I’m the new owner of an Oculus Quest. Without diving into a full-on product review, I’ll keep it short and say that my first non-tethered, six-degrees-of-freedom experience has been incredible thus far. (six degrees meaning I can walk and look around the virtual space). Whether or not the Quest succeeds long term is inconsequential – it has already paved the road for a future of inexpensive, easily accessible VR content.
And already there is a lot of free content available – some good, some bad, and some that is amazing. And just like YouTube, it’s easy to go down rabbit holes, even in VR. This time the rabbit hole led me to a discovery, something I did not learn earlier about VR: that it’s an even more powerful tool than I had previously thought.

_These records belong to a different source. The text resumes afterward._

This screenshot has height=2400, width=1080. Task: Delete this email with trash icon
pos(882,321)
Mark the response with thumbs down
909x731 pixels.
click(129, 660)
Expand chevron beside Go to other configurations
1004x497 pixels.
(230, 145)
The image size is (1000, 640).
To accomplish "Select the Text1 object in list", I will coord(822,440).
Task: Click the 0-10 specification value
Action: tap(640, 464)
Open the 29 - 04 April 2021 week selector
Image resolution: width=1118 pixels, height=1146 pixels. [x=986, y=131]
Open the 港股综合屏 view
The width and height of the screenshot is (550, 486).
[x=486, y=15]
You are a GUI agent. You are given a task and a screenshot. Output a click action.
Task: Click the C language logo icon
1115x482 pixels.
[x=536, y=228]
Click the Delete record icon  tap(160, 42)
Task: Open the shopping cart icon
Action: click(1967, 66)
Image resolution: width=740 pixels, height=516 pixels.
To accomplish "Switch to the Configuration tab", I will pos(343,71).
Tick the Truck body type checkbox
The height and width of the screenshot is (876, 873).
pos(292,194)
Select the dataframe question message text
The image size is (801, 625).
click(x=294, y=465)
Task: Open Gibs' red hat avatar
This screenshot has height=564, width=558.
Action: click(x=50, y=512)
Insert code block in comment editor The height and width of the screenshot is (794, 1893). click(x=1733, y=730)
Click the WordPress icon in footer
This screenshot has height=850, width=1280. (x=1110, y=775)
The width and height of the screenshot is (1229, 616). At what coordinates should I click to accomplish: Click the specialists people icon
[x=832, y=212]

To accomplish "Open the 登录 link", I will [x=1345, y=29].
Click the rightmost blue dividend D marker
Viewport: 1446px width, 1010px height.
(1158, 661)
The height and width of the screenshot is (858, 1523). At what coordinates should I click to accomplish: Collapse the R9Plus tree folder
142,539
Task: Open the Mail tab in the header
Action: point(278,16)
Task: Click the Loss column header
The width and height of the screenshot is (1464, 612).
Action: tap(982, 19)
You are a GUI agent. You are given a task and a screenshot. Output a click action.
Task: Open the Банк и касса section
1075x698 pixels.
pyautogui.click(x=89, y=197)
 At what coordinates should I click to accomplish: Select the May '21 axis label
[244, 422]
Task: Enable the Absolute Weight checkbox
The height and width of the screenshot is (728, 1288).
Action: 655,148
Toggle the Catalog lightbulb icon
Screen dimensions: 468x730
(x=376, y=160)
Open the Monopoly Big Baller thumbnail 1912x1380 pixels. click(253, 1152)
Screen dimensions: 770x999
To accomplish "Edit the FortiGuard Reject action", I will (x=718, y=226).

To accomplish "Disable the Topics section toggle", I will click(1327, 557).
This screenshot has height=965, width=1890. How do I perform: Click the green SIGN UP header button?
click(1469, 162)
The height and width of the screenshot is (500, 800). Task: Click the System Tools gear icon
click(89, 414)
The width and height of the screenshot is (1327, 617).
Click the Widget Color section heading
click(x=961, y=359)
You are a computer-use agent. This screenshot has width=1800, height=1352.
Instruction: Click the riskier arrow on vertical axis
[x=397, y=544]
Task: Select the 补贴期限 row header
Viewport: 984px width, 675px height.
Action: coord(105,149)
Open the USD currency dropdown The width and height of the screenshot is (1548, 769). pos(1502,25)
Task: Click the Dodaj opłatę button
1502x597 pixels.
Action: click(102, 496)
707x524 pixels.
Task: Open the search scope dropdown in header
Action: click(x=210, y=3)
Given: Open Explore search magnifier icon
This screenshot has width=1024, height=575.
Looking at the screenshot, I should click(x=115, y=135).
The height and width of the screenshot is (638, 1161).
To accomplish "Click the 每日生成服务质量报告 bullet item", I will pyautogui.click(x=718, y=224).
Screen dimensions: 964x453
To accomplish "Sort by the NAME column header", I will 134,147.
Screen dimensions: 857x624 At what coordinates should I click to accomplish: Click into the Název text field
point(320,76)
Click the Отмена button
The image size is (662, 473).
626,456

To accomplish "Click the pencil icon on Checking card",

Before we get into what that discovery is, let’s take a trip back to Alaska – 1989, Prince William Sound. If you are old enough to remember the Exxon Valdez oil spill then you also remember the news footage: Helicopter views of a ship run adrift with an oil slick that went on for miles, and a once-pristine shoreline glazed over with a thick black ooze, birds and seals covered in it. Events like this have happened again and again over the years, and unless we live nearby, we only see them on a 2D screen, be it a television or our phone’s newsfeed. If you’re not there, you don’t really care. We may feel a moment of sadness and sympathy when we see this sort of thing, but we move on quickly -- we have our own lives to deal with.
Just over 30 years after the Exxon Valdez, I am watching a short CBC documentary called Impossible to Contain.
It’s on the Quest, and it’s filmed in 360 degrees. Narrator Zoe Hopkins tells the story of her native community grappling with a 110,000-liter diesel spill that happened just outside Bella Bella, British Columbia in October 2016.
Until I came across this documentary on the Quest, I never heard of the spill. Or the people of Bella Bella. Or Bella Bella, for that matter.